NASA Administrator Sean O'Keefe congratulated the SpaceShipOne team on the second successful flight of a human on a private spacecraft. Administrator O'Keefe was in the Mojave Desert, Calif., today to watch SpaceShipOne pilot Mike Melvill take off and safely land.
"Burt Rutan and Paul Allen and the rest of the team are great examples of the kind of determination and creativity that is helping America achieve its exploration goals," Administrator O'Keefe said. "We at NASA applaud their terrific achievement today, as well as the spirit of competition behind the Ansari X Prize. We wish Mike continued safe travels to space," he said.
About the ANSARI X PRIZE Competition
In order to win the ANSARI X PRIZE, teams must build a safe/reusable space vehicle able to carry one pilot and the weight equivalent of two passengers 100km (62 miles) into sub-orbital space. The vehicle must be privately financed and safely launched twice within a two-week period. The first registered ANSARI X PRIZE team to complete this feat will win the $10 million prize and spectacular trophy.

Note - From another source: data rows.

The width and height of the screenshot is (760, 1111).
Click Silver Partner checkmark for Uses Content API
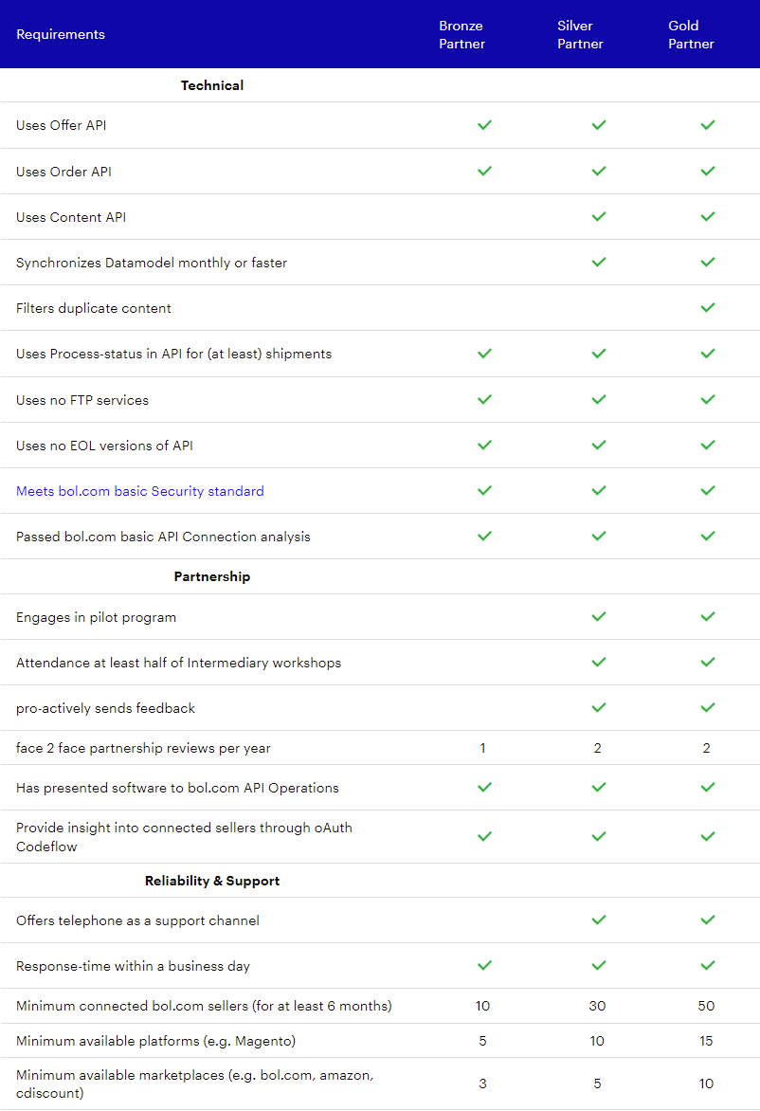click(x=599, y=216)
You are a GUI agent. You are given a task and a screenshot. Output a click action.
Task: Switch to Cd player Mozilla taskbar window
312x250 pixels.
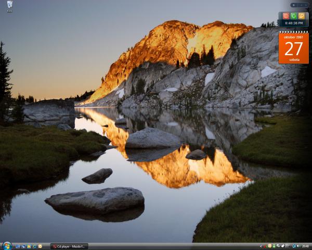point(69,246)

From the orbiting International Space Station, NASA astronaut Mike Fincke took note of the SpaceShipOne flight. "Well, it was nice that [cosmonaut] Gennady [Padalka] and I weren't the only two humans off the planet, even if it was only for a little while," he said during space-to-ground transmissions today. "So, good job and congratulations to the SpaceShipOne team!"

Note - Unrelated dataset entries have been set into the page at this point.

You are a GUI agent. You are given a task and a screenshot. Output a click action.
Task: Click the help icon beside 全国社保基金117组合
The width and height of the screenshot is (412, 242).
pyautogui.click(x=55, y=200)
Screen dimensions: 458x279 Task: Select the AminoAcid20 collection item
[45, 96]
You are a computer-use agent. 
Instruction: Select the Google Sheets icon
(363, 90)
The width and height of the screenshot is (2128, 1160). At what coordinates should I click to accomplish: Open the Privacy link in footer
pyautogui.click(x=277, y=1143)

SpaceShipOne Second Flight
At 8:13 PDT September 29, SpaceShipOne (SS1) coasted above the 100 km altitude point and successfully completed the first of two X-Prize flights. The peak altitude reached was 337,500 ft. The motor was shut down when the pilot, Mike Melvill, noted that his altitude predictor exceeded the required 100 km mark. The motor burn lasted 77 seconds – 1 second longer than on the June 21st flight. Melvill was prepared to burn the motor up to 89 seconds, which indicates significant additional performance remains in SS1.
The second X-Prize flight is tentatively scheduled for Monday, October 4.